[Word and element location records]
^^^^^^^^^^^^^^^^

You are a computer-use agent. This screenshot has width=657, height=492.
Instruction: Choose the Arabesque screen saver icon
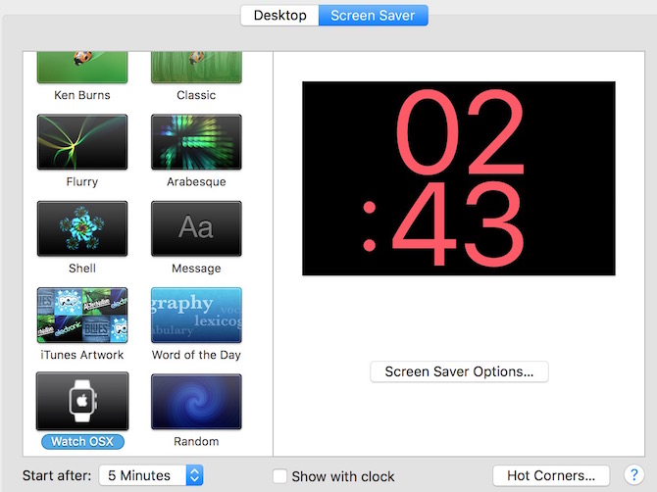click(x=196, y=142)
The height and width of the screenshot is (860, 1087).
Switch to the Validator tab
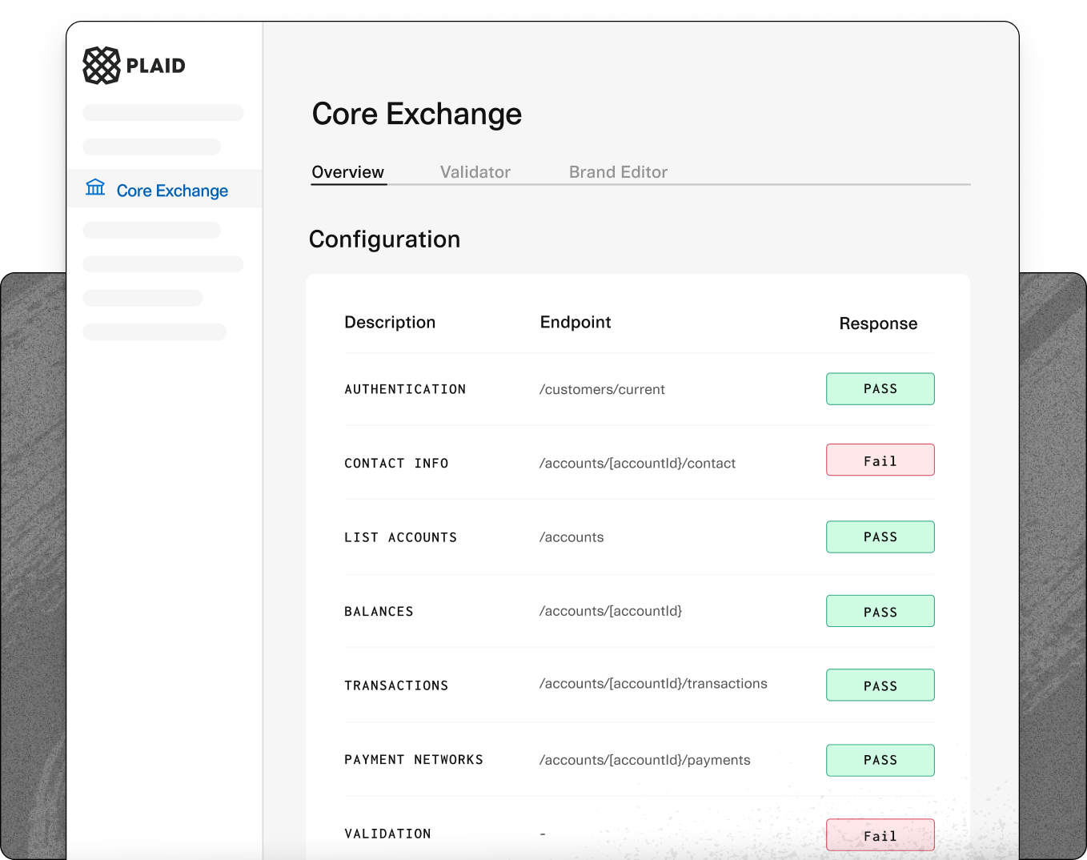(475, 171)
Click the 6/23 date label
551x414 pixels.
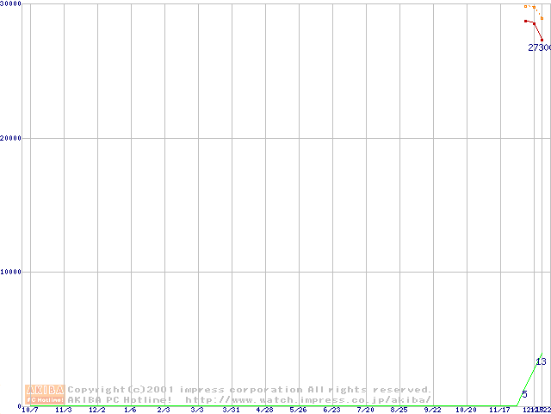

^^^^^^^^^^^^^^^^

Work to be completed =
Lay out the lines of all the items above as a numbered list, skipping any blank lines and leaving the pictures out.

Exercise response =
1. You are a computer-use agent. This screenshot has width=657, height=492.
2. Instruction: Choose the Arabesque screen saver icon
3. click(x=196, y=142)
4. The height and width of the screenshot is (860, 1087).
5. Switch to the Validator tab
6. (475, 171)
7. Click the 6/23 date label
8. 551x414 pixels.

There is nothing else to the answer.